-- BEGIN Record list --

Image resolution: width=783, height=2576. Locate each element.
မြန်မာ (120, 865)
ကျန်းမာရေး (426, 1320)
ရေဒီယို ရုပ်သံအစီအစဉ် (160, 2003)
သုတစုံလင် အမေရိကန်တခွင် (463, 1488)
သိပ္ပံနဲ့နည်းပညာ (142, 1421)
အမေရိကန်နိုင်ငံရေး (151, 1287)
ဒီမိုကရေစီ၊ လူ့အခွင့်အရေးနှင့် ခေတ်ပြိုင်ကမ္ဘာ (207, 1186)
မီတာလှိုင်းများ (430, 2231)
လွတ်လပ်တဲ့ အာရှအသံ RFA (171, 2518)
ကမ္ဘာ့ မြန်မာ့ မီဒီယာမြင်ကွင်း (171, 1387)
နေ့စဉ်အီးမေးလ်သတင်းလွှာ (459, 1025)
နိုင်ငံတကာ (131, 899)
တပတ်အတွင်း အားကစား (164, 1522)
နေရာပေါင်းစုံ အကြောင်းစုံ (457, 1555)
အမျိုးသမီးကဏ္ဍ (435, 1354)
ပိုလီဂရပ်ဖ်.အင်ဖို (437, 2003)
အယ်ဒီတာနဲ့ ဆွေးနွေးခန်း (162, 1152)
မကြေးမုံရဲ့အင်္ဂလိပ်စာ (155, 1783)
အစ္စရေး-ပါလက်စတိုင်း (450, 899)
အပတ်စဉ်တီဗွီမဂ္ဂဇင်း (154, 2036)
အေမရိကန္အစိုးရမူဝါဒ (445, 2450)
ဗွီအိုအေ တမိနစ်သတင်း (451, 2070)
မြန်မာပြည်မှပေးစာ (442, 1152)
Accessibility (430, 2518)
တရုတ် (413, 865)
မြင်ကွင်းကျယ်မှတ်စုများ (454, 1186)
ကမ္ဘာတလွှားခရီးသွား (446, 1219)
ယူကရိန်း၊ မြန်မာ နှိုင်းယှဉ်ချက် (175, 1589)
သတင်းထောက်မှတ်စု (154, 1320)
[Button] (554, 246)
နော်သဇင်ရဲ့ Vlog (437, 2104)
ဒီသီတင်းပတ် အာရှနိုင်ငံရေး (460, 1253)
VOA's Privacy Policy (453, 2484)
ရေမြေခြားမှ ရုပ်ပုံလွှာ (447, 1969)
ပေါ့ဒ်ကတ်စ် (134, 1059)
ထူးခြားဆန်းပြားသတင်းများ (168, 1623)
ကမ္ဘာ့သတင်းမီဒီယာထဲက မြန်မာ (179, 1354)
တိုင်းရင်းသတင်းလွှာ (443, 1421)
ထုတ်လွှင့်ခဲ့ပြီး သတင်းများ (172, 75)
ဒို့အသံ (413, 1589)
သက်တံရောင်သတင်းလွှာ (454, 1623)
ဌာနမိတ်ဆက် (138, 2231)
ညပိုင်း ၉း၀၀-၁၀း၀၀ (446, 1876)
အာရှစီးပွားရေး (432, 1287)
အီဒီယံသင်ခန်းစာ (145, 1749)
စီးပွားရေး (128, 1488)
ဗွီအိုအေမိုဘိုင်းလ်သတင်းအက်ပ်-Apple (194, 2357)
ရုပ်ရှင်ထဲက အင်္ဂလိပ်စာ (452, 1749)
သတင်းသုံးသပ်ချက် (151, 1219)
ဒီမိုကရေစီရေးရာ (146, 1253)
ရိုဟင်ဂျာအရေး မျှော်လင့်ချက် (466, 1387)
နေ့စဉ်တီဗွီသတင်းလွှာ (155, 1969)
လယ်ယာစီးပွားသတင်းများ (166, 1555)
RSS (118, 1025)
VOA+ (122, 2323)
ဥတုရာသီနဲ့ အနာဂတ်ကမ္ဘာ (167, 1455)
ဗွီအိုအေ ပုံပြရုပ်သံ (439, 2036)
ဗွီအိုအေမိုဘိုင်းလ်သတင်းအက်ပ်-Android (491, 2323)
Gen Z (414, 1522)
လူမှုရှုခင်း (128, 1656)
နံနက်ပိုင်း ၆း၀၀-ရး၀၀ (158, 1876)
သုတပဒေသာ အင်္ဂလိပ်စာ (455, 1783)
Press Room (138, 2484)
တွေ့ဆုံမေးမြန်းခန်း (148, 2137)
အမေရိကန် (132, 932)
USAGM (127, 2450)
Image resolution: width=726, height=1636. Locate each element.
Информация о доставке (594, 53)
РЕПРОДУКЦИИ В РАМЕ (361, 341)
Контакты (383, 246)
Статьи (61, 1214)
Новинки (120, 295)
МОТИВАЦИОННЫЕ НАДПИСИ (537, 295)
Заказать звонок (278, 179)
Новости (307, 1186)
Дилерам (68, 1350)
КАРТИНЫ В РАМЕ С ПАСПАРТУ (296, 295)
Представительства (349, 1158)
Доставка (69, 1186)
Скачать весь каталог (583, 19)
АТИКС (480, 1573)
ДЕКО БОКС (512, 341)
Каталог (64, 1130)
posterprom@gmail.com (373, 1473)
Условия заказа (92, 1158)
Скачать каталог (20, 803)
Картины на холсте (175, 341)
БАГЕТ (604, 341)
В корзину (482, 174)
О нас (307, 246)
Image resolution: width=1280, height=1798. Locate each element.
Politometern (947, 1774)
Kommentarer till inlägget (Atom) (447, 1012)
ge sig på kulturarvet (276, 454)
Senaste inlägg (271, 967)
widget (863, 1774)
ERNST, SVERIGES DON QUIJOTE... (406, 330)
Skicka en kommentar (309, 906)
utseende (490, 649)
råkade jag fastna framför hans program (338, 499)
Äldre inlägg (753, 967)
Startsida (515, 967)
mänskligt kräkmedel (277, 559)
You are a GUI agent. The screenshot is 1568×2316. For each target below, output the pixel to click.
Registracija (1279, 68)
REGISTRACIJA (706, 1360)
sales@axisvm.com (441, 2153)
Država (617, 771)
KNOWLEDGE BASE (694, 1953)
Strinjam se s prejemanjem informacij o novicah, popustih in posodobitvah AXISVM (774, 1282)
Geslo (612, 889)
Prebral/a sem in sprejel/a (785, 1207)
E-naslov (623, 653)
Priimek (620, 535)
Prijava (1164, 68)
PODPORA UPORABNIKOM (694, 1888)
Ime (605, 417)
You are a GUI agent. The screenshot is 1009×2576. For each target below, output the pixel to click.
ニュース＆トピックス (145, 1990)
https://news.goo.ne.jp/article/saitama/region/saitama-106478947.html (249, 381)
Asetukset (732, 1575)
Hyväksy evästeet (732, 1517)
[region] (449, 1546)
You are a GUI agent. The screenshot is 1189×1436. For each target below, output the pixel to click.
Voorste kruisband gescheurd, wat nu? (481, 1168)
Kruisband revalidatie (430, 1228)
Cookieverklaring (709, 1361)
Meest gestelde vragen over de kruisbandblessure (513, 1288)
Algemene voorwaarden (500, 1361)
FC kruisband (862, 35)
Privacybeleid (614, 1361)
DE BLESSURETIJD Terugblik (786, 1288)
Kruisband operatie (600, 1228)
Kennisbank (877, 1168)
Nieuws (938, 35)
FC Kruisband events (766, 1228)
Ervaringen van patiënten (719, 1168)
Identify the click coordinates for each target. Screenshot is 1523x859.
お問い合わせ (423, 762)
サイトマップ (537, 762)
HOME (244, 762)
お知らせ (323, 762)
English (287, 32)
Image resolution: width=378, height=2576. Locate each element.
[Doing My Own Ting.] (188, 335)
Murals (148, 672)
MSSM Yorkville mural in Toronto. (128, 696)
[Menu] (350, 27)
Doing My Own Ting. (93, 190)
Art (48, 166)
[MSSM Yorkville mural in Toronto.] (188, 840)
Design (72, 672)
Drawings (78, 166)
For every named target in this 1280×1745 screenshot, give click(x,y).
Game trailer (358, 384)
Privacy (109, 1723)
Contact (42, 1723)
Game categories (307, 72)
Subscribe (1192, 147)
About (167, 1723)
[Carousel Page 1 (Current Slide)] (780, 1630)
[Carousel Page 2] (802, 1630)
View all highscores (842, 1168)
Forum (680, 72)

-- END Record list --

Rewrite the records from the line that contains "Država (617, 771)" through the line that contains "[region] (449, 1546)", both included, as a Markdown table with the columns No. and Entry. Number each row in No., put the line in Entry, and omit blank lines.

| No. | Entry |
|---|---|
| 1 | Država (617, 771) |
| 2 | KNOWLEDGE BASE (694, 1953) |
| 3 | Strinjam se s prejemanjem informacij o novicah, popustih in posodobitvah AXISVM (774, 1282) |
| 4 | Geslo (612, 889) |
| 5 | Prebral/a sem in sprejel/a (785, 1207) |
| 6 | E-naslov (623, 653) |
| 7 | Priimek (620, 535) |
| 8 | Prijava (1164, 68) |
| 9 | PODPORA UPORABNIKOM (694, 1888) |
| 10 | Ime (605, 417) |
| 11 | You are a GUI agent. The screenshot is 1009×2576. For each target below, output the pixel to click. |
| 12 | ニュース＆トピックス (145, 1990) |
| 13 | https://news.goo.ne.jp/article/saitama/region/saitama-106478947.html (249, 381) |
| 14 | Asetukset (732, 1575) |
| 15 | Hyväksy evästeet (732, 1517) |
| 16 | [region] (449, 1546) |